**DIRECTIONS:**
Only the text belongs in the answer: every line of the records below, transcribed exactly.

***** TASK DATA *****

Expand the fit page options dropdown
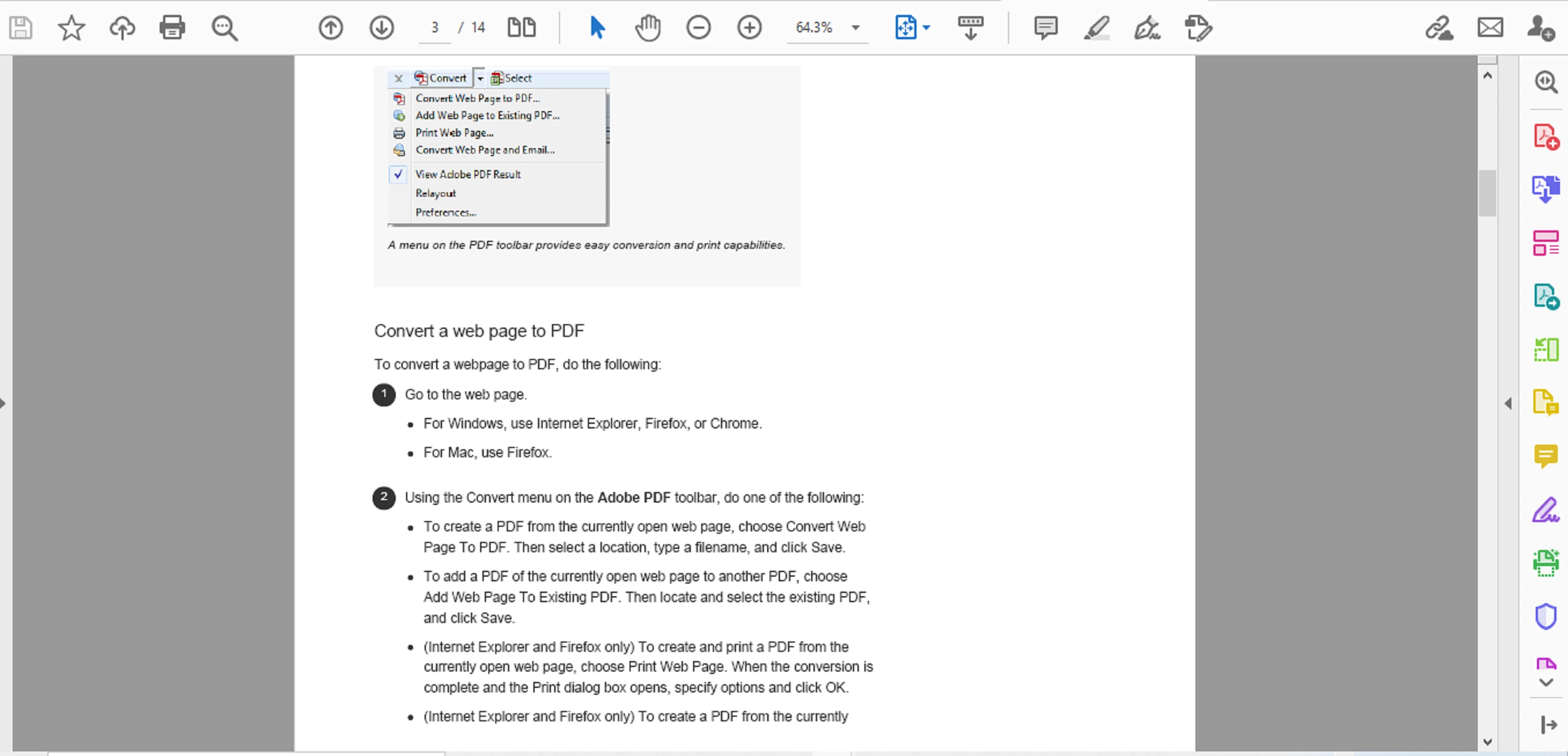Screen dimensions: 1568x756 pyautogui.click(x=926, y=27)
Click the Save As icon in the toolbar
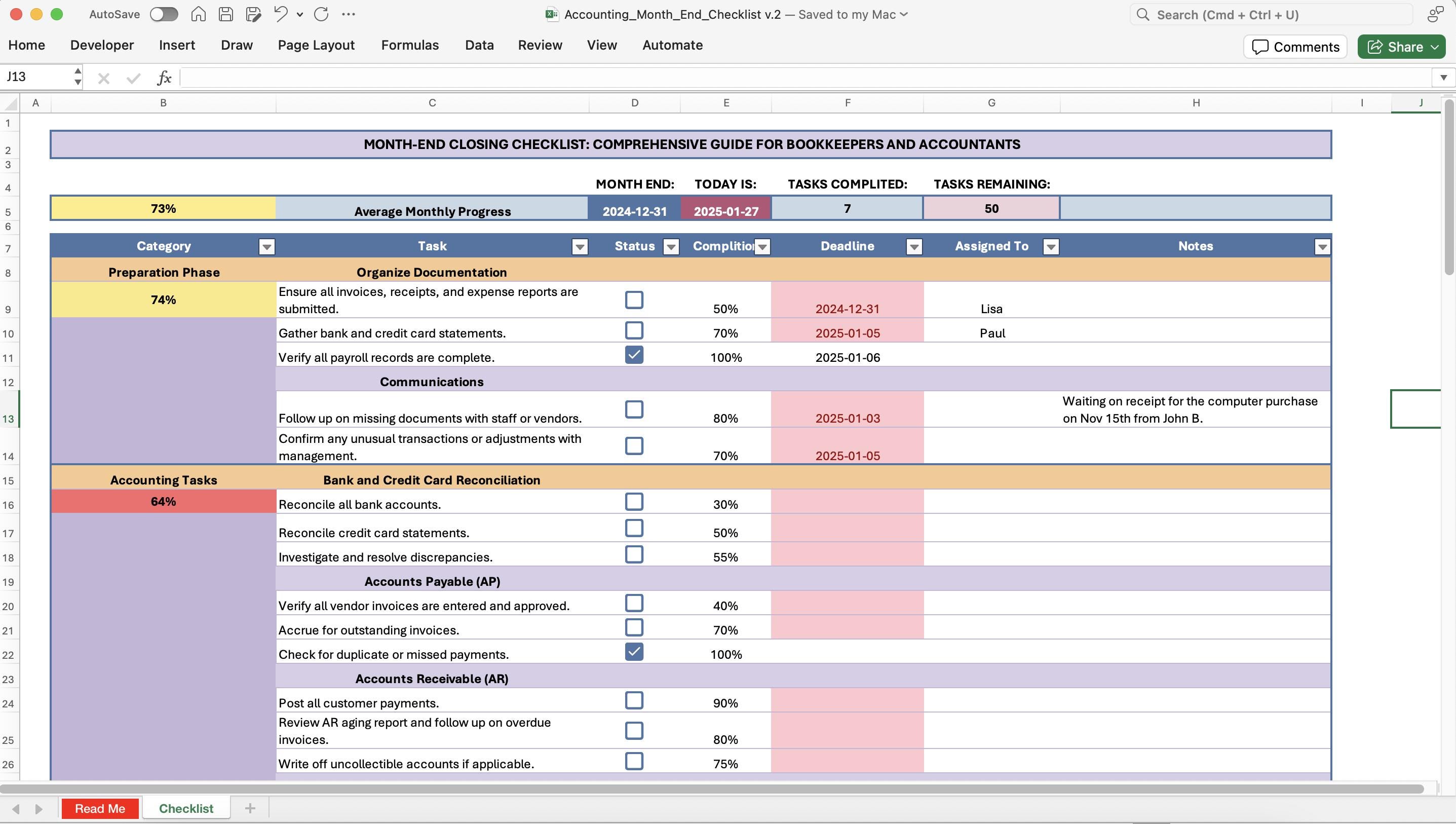1456x824 pixels. tap(253, 14)
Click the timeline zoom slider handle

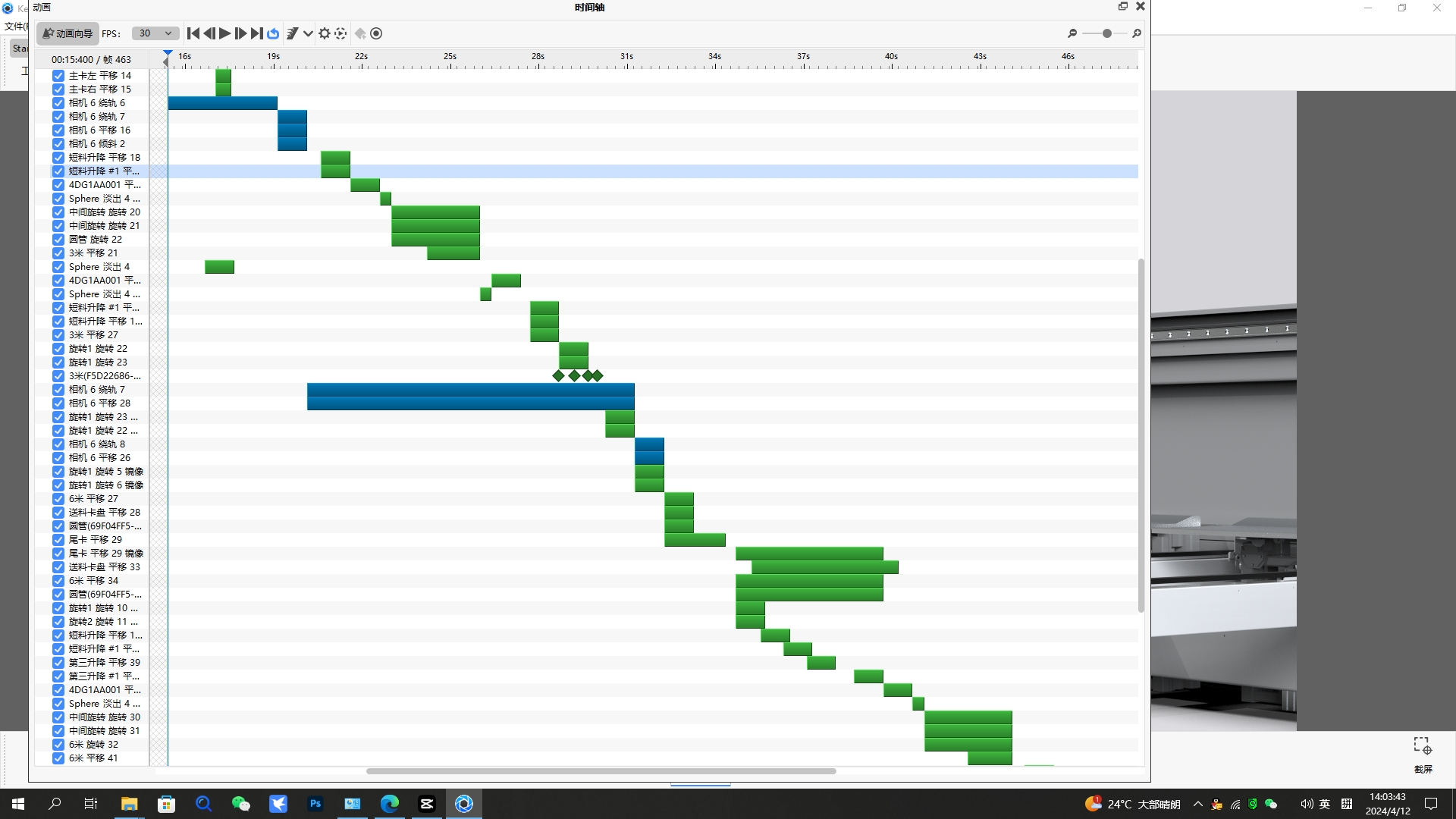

*****

**OUTPUT:**
Expand the fit page options dropdown
Screen dimensions: 1568x756 pyautogui.click(x=926, y=27)
Click the Save As icon in the toolbar
1456x824 pixels. tap(253, 14)
Click the timeline zoom slider handle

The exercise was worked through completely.